The Bruin is a unique machine because it's small enough for nearly any adult to 'wheel around on but packs plenty of punch for both work and play. A fullsize chassis is given maximum ground clearance, thanks to 25-inch-diameter tires and a suspension system with nearly 7 inches of available travel. To protect and keep the rider dry, full-length skidplates come standard on the Bruin.
One of the reasons the Bruin is so fun to ride and so nimble is its Ultramatic V-belt transmission and On-Command push-button four-wheel drive system. The Bruin's 348cc four-stroke SOHC engine is a powerful beast, and the Ultramatic transmission does an excellent job of transferring its power to the wheels without having to shift. The Ultramatic transmission's best feature, though, is that it keeps constant tension on the drivebelt to prevent freewheeling when negotiating steep downhill trails. This feature saved us from crashing the Bruin more than once when cruising down steep trail faces that were covered in loose rock. Tackling the same steep hills was also not a problem, thanks to Yamaha's On-Command push-button-actuated four-wheel-drive system.
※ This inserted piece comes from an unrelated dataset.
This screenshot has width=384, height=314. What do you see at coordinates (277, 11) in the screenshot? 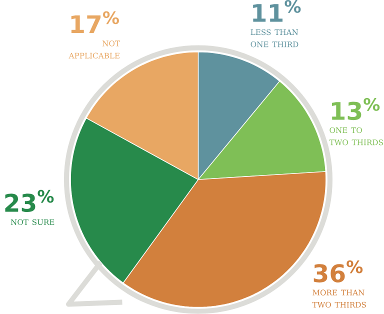
I see `data-label: 11$^{%}$` at bounding box center [277, 11].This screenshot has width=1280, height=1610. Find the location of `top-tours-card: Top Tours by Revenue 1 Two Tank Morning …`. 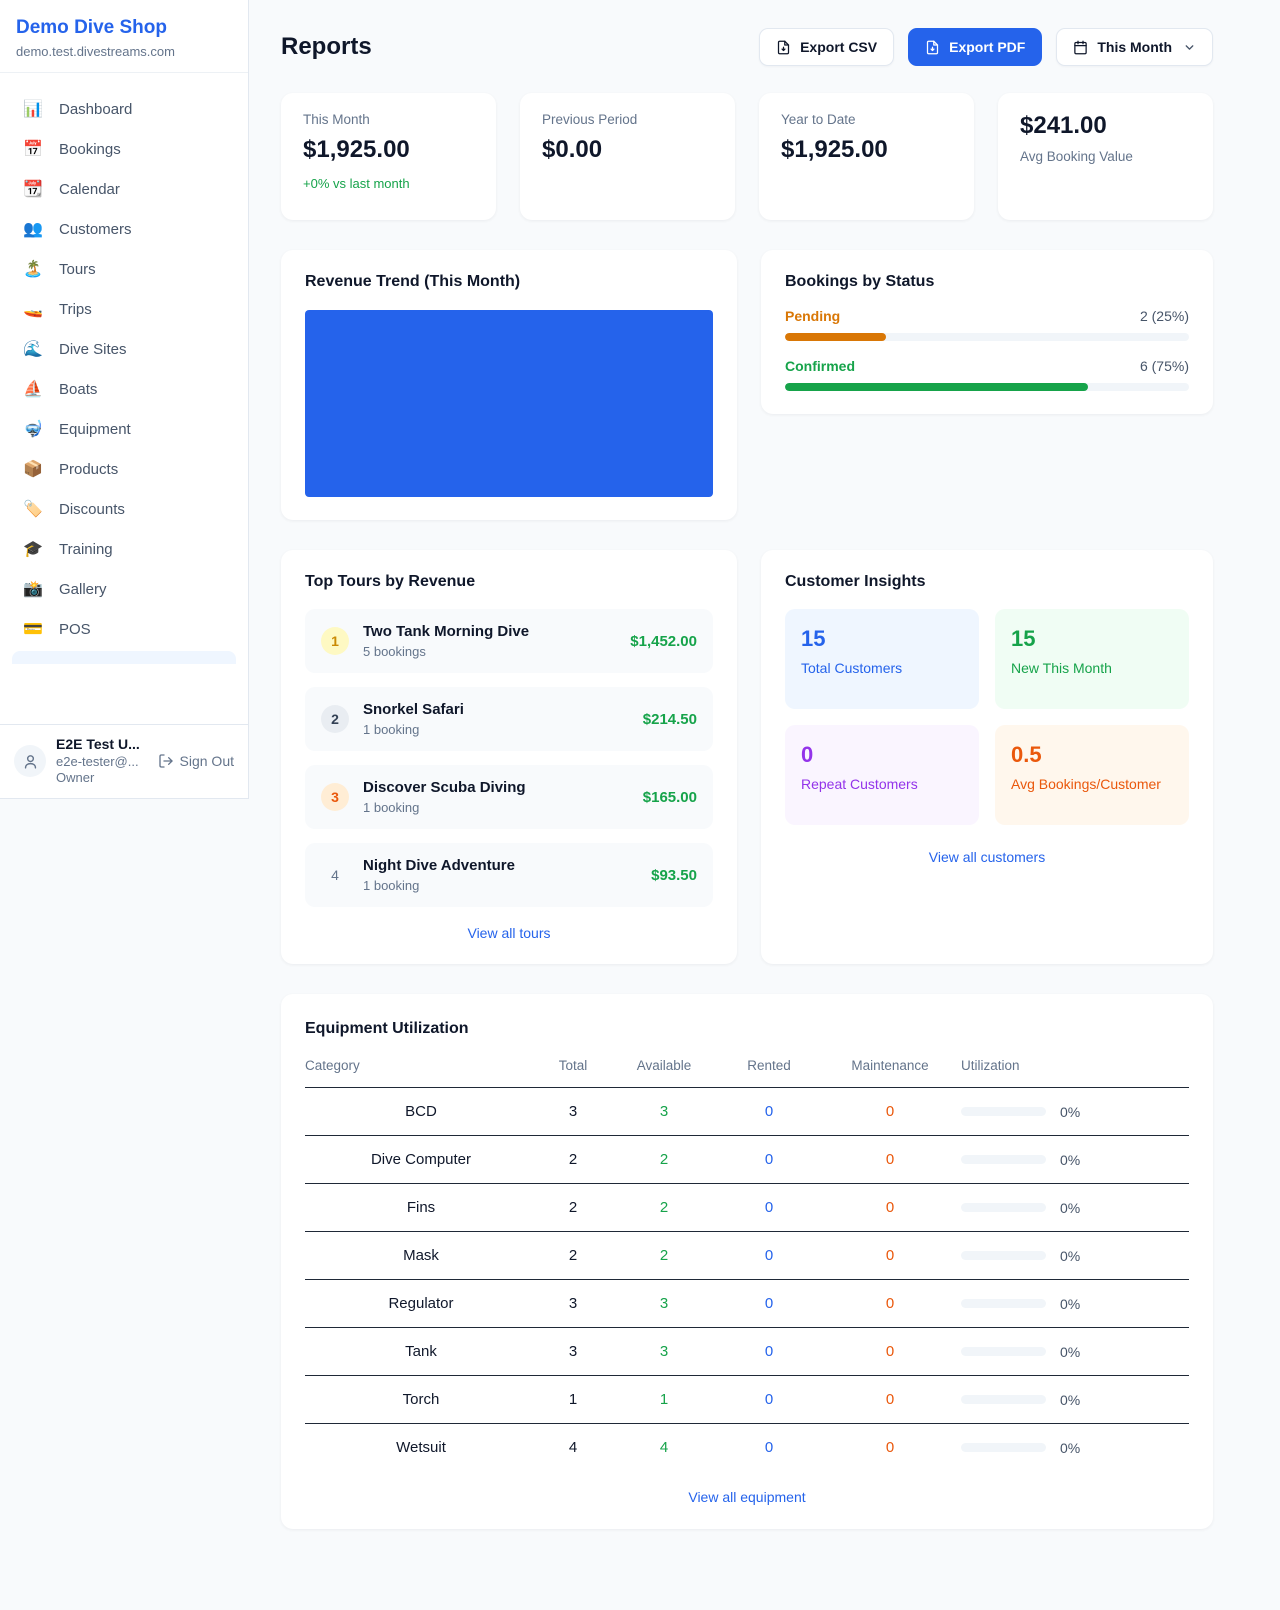

top-tours-card: Top Tours by Revenue 1 Two Tank Morning … is located at coordinates (509, 757).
This shift-on-the-fly system makes putting the Bruin into four-wheel drive quick and super easy. This is also a great feature to have when you've underestimated the difficulty of a hill climb and are forced to switch from two-wheel drive to four-wheel drive.
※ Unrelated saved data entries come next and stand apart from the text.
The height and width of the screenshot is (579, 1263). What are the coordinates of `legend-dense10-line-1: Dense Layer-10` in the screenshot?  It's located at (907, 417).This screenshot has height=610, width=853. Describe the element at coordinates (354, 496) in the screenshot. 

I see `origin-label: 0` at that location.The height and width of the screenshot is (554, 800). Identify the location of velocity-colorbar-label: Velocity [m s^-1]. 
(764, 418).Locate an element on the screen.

We hopped onto the Bruin and with the aid of a Garmin Gecko GPS unit, headed deep into the Kentucky woods in search of the harshest terrain we could find. Much to our enjoyment, the Bruin's suspension did an excellent job of soaking up ruts, rocks, and downed tree limbs as we blasted around the trails. The Bruin should definitely be considered a utility ATV and ridden as such, but even so, this ATV maneuvered well and was easily slid through the corners. In a wooded area such as our playground for the day, not having to shift the bike made the ride more enjoyable, and having a Reverse gear at our disposal when we ran out of room on the trail was great.
The Bruin's four-stroke engine made excellent torque, and this came in handy in four-wheel-drive mode. Slowing the bike down and pulling its way up hills, the Bruin made quick work of everything we threw at it. This engine yet again proves how well Yamaha's four-stroke engine program is because it revved quick and hard, and not once did we wish for a two-stroke engine.
Overall, the Bruin impressed us not only as a utility ATV, but as a vehicle we could play on as well. The front and rear utility racks and 2-inch receiver hitch tell us this bike is meant for working hard, but we think it's equally adept at ripping through some fun trail rides once the work day is over. We think you'll agree with us after a short ride aboard the Bruin.